探した、も、追いかけてきた、も、見つけた、も、遠い言葉であればよかった。いまさらもう関係がないと思えたらよかった。畜生! 神なんていやしない。おれの感情は、執着も痛みも期待も、ひとつも削り落とされていなかった。神が買い取っておれを祝福したはずだったのに。
「なあ弟、これは儀式なんだ。大丈夫。ここには神がいるから」
やり直そう。あいつに全部買い取らせろ。全部。
キスをした。ずっと、ずっとずっとずっとずっと、そうしたかった。ひとつだって損なわれないまま、おれの痛みはおれのものだった。皆が見ている。これは儀式だからね。神が見ている。量っているのだろう。おれたちの感情を。

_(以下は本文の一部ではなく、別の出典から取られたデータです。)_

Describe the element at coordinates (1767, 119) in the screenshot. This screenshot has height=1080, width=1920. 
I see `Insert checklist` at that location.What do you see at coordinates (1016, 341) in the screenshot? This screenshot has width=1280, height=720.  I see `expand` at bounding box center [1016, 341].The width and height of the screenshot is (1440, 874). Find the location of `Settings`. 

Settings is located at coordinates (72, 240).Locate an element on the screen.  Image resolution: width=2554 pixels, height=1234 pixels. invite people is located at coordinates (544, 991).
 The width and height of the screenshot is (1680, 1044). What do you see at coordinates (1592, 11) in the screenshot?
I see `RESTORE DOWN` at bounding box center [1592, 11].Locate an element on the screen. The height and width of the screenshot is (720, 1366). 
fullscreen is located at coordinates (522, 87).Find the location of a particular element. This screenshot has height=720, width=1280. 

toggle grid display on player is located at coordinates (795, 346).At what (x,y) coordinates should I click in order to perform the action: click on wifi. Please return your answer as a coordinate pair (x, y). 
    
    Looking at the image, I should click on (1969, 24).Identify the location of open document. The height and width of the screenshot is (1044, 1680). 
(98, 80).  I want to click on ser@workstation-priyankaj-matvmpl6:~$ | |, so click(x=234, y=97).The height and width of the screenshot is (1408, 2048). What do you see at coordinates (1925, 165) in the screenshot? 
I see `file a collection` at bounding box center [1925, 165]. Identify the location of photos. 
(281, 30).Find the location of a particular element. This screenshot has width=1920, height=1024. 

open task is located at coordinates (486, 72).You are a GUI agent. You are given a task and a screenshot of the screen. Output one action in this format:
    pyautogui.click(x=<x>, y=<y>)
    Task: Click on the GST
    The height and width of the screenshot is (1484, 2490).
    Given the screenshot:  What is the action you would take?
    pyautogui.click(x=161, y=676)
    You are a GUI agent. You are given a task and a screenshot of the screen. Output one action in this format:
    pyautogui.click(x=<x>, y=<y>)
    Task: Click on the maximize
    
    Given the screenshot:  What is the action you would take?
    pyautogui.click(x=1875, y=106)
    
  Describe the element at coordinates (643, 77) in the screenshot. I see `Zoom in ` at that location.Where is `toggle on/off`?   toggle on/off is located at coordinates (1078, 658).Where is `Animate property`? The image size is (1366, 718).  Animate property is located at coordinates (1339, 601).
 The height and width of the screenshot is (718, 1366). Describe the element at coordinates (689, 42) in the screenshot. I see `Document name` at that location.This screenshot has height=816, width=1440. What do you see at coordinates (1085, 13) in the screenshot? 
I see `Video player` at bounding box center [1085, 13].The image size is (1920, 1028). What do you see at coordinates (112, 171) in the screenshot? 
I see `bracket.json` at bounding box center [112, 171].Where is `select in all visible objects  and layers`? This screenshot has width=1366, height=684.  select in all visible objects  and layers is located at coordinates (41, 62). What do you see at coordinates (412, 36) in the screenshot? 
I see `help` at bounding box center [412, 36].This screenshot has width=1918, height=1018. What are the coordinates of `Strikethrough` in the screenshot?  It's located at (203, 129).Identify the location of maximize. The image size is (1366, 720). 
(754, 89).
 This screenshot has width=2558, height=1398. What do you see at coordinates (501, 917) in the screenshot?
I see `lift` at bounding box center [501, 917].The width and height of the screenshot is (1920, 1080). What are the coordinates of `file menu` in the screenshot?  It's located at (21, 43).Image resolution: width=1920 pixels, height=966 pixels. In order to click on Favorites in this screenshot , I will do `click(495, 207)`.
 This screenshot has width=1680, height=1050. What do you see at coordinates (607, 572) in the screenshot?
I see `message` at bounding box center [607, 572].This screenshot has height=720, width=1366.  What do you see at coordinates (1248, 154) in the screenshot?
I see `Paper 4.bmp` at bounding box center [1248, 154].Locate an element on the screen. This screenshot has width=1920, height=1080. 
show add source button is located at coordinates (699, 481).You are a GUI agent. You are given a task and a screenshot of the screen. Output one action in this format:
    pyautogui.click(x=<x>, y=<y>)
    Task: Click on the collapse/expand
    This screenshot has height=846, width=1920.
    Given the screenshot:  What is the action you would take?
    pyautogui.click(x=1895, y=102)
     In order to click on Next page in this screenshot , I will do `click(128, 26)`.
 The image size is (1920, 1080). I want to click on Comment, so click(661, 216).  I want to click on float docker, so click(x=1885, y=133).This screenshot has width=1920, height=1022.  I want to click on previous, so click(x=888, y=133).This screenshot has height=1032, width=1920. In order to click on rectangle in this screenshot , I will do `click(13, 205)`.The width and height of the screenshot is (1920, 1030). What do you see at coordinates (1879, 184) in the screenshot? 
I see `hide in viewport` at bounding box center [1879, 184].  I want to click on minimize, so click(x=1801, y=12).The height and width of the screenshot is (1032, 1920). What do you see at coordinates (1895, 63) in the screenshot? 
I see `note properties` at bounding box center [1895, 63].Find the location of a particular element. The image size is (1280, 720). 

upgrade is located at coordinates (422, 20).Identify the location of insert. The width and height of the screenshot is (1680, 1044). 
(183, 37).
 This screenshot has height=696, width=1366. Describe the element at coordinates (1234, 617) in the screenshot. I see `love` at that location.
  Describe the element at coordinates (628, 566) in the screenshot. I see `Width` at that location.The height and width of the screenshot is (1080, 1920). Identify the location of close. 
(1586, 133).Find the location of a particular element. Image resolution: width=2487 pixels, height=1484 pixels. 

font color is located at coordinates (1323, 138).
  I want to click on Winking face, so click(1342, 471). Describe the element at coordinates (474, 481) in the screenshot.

おまえが、おれを見つけるために全てを売って、そうやって手に入れた感情を、神は食いたがっている。
待って、と弟は言った。おれは待たなかった。
十分待ったから。
「……痛みが」
身を起こす。心臓がばくばくと音を立て続けている。どんなに近づいても痛くなるだけだった。神が食うには量が多すぎるのかもしれないなと思った。
「痛みがなくなるまで、続けるしかないのかな」
「痛いの?」
「痛いよ」
森の中で、皆がおれを見ている。そして神が、たぶん。そして誰より弟がおれを見上げて、そっと、おれの頬を撫でた。